Anda em baixa no processo educacional a humildade intelectual devido à deformação continuada de indivíduos especialistas em endeusar ou demonizar algo ou alguém e analfabetos em humanizar os fatos e os envolvidos em tais episódios. Na preocupação de se encontrarem os culpados, encobre-se a responsabilidade solidária a respeito de tudo que se passa entre nós. Enquanto o parasitismo social vigente alimenta o sistema competitivo, marcado pelo padrão “perde-ganha”, eliminam-se oportunidades valiosas para a prática do mutualismo comunitário, que encontra respaldo no princípio cooperativo, simbolizado pela relação “ganha-ganha”, sendo esta a tônica do verdadeiro espírito esportivo.

Sabido é o humilde que sabe que o sabichão não sabe nada.
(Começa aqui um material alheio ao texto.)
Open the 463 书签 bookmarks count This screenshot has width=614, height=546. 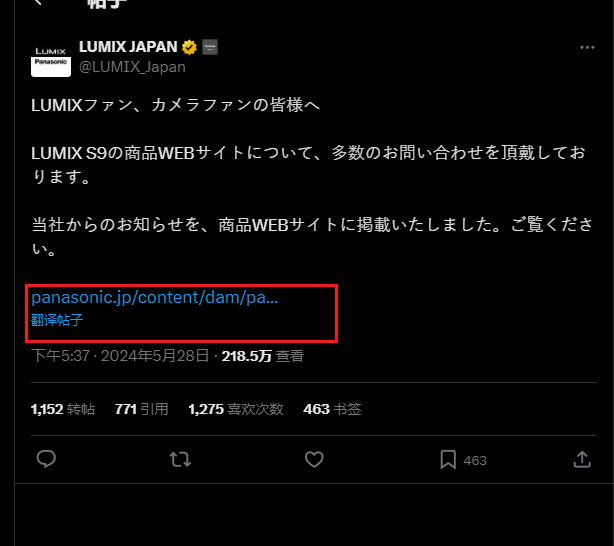click(332, 409)
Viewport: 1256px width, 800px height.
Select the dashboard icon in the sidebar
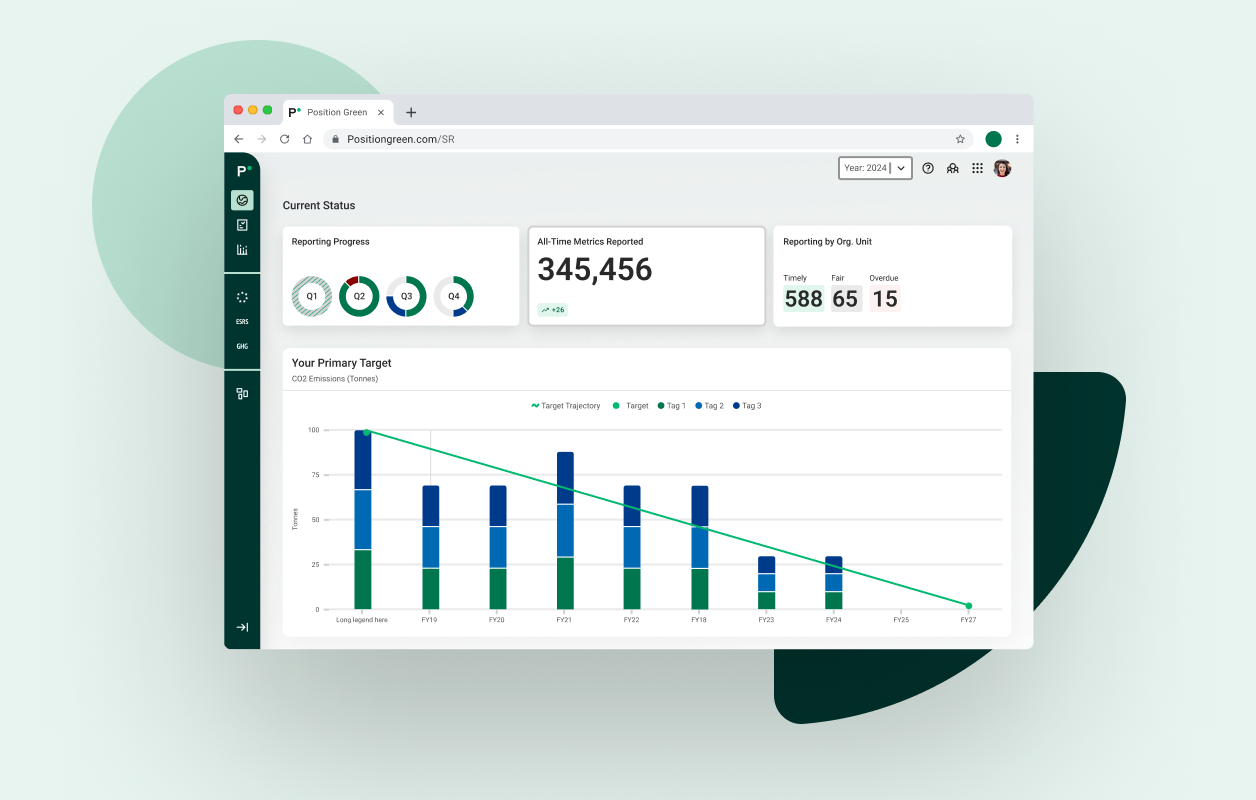tap(241, 200)
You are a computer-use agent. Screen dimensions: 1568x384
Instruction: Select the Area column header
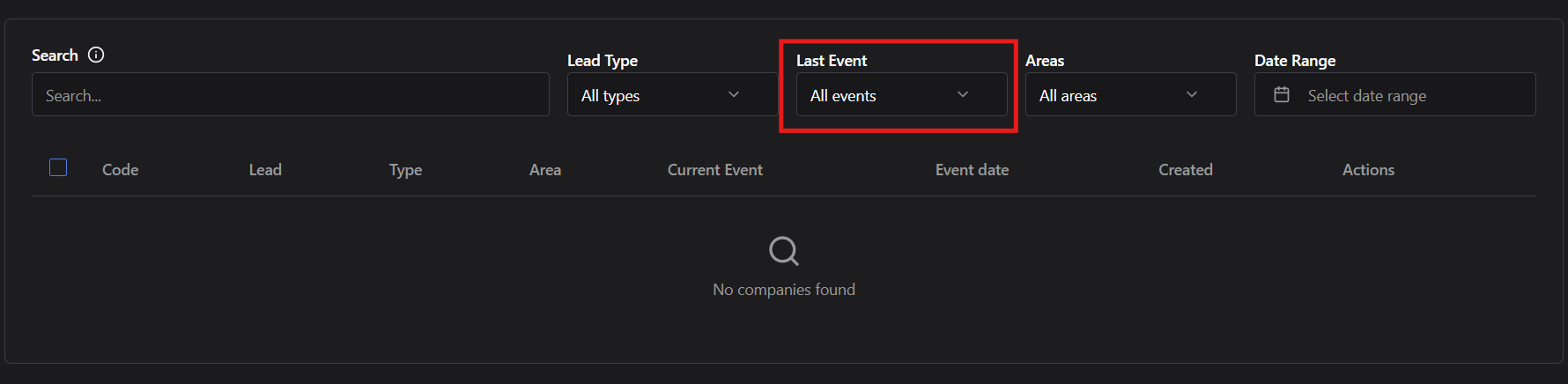point(544,170)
Como, então, identificar os soberbos de plantão? Na voz marcante de Aline Calixto, a composição Saber ganhar, de Eduardo Krieger, oferece o mapa da mina: “Você sabe perder/ Tem fé pra recomeçar/ O difícil pra você/ É saber ganhar/ É saber ganhar/ Se você perde/ Na humildade se apresenta/ E de novo você tenta/ Sem vaidade e sem rancor/ Mas quando ganha/ Chega a me causar espanto/ Pois seu ego infla tanto/ Pensa que é superior/ Põe sua cabeça no lugar/ É fácil saber perder/ Difícil é saber ganhar”.

Para os prepotentes, a escola da vida é uma agência fomentadora de egos e os diplomas são tapetes vermelhos por onde desfilam vaidosos “com um anel no dedo e um DR no nome”, conforme bem observam Accioly Neto e Santana, na canção Xote universitário. Para os humildes, a escola da vida forma sujeitos descolados, eternos aprendizes de como se dá nó em pingo d’água, sem chover no molhado, como faz o mandachuva. Nesse tipo de estudo, recebe certificado quem sabe construir alianças para que todos desfrutem do tapete mágico rumo ao mundo encantado da instrução compartilhada.

* Jornalista formado pelo Centro Universitário de Brasília (UniCEUB). Doutorando e mestre em Estudos Literários/Literatura Brasileira pela Faculdade de Letras da UFMG.